Overlooked Tragedies

When I write these days, it is often as an old man. I have seen a lot of life, up close and personal. I still know a lot of people who run toward danger when most folks are running away.

This year, there is an awful lot of talk about things government should and should not be doing for people. When you are sitting around in a suit and tie or walking into some climate controlled assembly hall, it is easy to talk about people doing things for themselves.

When you've been places where even the strongest and the best are challenged to do for themselves, you learn things about people.

That was the chaos that followed Hurricane Katrina in 2005. People literally saw everything they owned washed away. Cars, houses, clothing, everything.

The aftermath of that tragedy puts the lie to liberterian ideals. One cannot expect government to do the minimum in times when many people are exhausted and have only God and their last strength to fall back on.

When you see despair in people's faces, and total surrender in the faces of the old and sick, civilized people look to authority for providence and benevolence. If government is to have any authority at all, it must be ready and able to step in with material aid when God may want men and women to depend upon each other.

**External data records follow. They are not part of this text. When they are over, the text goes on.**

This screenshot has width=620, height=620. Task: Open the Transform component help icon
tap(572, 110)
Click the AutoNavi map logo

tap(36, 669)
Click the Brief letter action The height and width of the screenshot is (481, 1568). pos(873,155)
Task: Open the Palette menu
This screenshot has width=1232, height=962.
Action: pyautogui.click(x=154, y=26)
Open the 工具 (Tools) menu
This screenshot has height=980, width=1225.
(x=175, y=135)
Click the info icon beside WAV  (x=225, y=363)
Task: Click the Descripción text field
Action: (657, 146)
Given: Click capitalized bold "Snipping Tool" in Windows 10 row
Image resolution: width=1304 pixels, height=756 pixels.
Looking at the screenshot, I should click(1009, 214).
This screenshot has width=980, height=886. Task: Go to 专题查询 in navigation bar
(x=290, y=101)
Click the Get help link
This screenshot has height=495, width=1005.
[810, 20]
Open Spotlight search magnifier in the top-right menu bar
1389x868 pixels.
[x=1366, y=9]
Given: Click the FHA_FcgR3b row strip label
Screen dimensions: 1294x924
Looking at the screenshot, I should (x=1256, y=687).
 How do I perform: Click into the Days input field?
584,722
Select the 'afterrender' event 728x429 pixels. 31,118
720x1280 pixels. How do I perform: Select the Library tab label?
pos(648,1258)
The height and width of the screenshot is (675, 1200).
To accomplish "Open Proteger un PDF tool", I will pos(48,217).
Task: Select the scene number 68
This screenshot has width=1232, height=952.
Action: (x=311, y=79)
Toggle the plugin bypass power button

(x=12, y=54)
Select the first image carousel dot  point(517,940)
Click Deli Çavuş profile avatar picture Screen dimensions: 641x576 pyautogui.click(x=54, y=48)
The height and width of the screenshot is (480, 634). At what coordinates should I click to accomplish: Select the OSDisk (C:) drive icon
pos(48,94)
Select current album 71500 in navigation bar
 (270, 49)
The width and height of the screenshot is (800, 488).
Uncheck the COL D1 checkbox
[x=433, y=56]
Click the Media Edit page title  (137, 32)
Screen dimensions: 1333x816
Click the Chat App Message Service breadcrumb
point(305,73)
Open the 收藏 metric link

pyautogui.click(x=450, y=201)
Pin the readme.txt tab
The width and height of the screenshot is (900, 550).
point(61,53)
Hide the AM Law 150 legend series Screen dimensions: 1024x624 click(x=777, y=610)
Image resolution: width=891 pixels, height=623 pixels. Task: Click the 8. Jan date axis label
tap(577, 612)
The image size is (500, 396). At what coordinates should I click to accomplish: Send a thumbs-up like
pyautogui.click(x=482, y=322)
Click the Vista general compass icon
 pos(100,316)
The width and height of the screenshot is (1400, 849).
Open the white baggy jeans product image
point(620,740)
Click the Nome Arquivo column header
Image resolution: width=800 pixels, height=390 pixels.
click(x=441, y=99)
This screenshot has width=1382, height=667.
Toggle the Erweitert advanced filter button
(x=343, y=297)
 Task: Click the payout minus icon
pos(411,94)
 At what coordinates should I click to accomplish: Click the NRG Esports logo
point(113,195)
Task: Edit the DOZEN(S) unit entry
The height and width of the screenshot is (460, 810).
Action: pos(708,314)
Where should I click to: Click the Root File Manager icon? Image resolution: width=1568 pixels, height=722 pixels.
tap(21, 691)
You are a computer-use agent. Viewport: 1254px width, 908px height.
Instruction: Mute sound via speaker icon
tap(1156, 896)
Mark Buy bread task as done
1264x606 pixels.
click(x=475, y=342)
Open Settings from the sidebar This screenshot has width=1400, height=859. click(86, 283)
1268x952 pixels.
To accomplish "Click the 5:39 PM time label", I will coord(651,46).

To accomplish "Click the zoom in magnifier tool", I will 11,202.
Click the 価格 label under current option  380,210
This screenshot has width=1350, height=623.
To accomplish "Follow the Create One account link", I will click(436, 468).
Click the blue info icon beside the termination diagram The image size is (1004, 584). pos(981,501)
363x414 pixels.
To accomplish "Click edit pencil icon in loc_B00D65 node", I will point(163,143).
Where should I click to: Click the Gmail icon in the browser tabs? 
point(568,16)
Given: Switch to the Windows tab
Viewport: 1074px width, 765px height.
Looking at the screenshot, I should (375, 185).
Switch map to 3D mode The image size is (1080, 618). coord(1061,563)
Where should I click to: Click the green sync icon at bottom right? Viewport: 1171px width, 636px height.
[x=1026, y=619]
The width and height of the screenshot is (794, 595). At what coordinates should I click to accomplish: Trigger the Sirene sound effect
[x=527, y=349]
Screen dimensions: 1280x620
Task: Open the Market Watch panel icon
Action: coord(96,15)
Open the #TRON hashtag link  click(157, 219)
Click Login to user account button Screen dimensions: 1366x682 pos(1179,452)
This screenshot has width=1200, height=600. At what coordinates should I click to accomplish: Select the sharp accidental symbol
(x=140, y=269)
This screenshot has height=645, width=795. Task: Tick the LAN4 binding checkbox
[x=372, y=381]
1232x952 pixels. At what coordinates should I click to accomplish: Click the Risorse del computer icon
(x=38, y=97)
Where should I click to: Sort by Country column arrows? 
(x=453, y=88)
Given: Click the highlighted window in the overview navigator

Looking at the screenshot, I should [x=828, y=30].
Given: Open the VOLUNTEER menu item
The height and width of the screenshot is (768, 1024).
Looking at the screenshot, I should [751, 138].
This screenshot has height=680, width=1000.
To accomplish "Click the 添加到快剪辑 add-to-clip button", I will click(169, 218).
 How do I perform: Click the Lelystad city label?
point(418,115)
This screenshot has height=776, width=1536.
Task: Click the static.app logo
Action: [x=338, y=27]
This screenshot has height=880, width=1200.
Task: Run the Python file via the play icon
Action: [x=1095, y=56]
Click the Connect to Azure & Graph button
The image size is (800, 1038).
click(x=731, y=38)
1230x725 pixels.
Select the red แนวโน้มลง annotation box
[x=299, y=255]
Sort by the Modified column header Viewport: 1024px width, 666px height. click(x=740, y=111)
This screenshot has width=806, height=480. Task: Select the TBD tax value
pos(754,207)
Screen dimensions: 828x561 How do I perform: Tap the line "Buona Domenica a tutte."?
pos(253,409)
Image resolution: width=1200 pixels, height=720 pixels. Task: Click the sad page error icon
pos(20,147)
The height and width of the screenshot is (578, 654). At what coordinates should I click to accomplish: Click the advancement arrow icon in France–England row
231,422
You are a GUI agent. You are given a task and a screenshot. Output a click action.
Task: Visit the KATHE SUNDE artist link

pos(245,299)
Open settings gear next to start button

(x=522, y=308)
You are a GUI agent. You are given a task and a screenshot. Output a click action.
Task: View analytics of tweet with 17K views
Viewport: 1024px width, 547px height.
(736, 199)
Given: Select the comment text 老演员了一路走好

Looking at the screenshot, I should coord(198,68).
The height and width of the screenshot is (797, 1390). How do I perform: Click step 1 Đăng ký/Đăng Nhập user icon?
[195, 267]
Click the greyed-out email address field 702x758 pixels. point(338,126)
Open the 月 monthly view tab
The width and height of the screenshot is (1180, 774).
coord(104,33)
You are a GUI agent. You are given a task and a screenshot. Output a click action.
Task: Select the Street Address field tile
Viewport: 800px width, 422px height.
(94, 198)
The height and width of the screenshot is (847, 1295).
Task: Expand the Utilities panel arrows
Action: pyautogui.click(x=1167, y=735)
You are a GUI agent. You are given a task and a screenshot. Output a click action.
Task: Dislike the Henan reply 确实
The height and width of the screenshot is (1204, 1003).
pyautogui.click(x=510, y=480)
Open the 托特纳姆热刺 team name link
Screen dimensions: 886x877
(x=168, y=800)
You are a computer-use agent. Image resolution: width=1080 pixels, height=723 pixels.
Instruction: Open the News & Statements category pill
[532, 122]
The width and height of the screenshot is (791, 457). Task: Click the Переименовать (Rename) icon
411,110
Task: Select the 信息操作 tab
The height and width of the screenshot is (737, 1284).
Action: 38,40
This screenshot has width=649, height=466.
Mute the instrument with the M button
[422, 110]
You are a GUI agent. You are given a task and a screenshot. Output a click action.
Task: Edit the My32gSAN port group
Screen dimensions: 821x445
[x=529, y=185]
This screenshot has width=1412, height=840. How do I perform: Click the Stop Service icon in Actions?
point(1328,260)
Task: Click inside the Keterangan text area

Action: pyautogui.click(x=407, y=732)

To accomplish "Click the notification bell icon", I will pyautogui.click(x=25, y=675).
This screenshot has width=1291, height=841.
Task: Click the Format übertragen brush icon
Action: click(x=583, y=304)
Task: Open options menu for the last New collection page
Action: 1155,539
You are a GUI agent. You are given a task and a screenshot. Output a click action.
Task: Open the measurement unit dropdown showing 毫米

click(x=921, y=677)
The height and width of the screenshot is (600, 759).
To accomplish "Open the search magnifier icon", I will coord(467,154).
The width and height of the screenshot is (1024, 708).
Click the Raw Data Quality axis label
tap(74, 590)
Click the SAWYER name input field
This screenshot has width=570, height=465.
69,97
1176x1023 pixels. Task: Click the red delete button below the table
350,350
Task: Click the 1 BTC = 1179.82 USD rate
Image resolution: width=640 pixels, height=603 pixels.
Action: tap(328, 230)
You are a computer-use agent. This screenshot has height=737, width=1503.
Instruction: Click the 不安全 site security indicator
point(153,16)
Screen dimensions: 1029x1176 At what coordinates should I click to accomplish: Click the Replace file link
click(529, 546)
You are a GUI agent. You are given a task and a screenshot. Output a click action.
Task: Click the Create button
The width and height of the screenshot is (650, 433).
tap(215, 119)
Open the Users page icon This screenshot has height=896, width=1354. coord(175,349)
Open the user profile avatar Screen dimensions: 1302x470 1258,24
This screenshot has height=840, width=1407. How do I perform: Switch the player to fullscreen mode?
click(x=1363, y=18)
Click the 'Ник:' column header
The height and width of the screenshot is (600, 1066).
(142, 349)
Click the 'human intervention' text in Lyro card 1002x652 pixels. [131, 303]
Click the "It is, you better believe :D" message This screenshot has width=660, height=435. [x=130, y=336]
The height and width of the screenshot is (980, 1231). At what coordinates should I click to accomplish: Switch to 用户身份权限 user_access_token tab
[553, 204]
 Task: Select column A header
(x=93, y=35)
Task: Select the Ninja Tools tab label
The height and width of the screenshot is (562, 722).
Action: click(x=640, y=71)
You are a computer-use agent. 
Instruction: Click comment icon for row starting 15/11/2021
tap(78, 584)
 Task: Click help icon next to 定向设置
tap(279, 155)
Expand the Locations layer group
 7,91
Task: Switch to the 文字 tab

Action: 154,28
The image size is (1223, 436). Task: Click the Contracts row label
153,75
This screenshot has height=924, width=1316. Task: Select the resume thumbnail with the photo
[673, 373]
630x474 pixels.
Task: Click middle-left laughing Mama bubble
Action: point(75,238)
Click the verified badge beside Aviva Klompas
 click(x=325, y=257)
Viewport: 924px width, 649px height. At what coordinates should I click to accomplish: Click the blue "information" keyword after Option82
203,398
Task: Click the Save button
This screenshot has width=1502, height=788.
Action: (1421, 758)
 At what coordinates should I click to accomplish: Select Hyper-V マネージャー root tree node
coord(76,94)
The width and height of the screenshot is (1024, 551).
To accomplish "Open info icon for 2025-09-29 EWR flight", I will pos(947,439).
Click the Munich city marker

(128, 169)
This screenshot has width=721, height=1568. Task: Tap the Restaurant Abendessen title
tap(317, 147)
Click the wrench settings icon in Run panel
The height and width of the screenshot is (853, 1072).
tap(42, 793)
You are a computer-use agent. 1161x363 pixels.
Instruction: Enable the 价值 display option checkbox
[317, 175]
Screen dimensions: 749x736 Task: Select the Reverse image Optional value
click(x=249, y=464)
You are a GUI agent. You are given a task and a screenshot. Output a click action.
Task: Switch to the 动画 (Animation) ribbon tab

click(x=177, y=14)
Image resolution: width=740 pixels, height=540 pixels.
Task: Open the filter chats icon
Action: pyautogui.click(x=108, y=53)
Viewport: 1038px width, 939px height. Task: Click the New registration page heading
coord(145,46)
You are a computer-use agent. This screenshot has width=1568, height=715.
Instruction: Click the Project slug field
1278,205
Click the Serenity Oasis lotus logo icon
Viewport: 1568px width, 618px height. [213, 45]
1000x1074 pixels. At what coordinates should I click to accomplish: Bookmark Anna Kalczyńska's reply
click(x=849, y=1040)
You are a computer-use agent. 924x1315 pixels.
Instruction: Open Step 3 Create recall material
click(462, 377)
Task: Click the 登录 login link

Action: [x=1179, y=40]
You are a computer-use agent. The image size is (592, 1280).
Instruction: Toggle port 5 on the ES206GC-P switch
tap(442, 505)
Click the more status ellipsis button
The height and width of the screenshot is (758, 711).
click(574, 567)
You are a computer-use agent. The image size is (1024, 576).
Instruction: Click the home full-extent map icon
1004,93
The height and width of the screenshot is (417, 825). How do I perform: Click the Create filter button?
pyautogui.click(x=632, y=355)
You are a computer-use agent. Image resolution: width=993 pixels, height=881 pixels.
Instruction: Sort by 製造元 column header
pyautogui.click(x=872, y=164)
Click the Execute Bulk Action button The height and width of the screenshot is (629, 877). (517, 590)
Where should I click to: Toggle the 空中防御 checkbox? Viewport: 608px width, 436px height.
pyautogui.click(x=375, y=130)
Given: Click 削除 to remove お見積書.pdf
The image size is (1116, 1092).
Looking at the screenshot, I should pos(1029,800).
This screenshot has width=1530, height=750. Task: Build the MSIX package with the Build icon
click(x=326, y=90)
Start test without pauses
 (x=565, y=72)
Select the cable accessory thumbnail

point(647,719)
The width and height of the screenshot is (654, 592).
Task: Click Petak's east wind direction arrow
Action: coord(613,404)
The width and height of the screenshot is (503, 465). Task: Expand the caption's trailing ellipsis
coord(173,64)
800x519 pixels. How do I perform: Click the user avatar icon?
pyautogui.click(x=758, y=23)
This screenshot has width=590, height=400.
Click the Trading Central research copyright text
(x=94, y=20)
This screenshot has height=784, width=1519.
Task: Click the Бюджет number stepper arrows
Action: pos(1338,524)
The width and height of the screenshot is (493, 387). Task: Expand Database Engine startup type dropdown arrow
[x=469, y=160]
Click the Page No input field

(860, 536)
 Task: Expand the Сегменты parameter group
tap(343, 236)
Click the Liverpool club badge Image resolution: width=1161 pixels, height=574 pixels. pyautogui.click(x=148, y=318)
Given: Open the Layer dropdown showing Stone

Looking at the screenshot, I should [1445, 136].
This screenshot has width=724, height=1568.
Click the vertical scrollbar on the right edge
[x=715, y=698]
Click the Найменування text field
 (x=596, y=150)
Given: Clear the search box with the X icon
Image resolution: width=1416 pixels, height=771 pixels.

In 2005, government was more than a wee bit late. The private sector cut its losses and looked to insurance companies to make them whole, and tens of thousands of people looked to government for help.

Believe me, it was chaos, not just in Lousiana, but across the country. Lots of people who had nothing spent their last change to make calls for help. After fumbling the call, the government dispatched a lot of debit cards, wrote a lot of checks and made a lot of direct deposits.

In the chaos, lots of money changed hands and some of it needed to be sorted out later.

Well, after seven years, it has been sorted out, Some people-- no, tens of thousands of people owe thousands of dollars. They are not crooks. They were people up against it. In a time of chaos they took the aid they were offered and took as much of the aid as they could possibly get.

Today, the Federal Emergency Management Agency announced that those who owe less than about $4,300
will have their debts waived. Yes it is taxpayer's money, but it is money that even after seven years, many of the victims, have not seen since.


In many ways, what happened with natural disasters in 2005, set the stage for the economic disaster that began two years later. The government was again, asleep at the switch, At a time when people needed and looked toward authority for help and guidance, some good people were silent.

Now, we need them all to care and understand.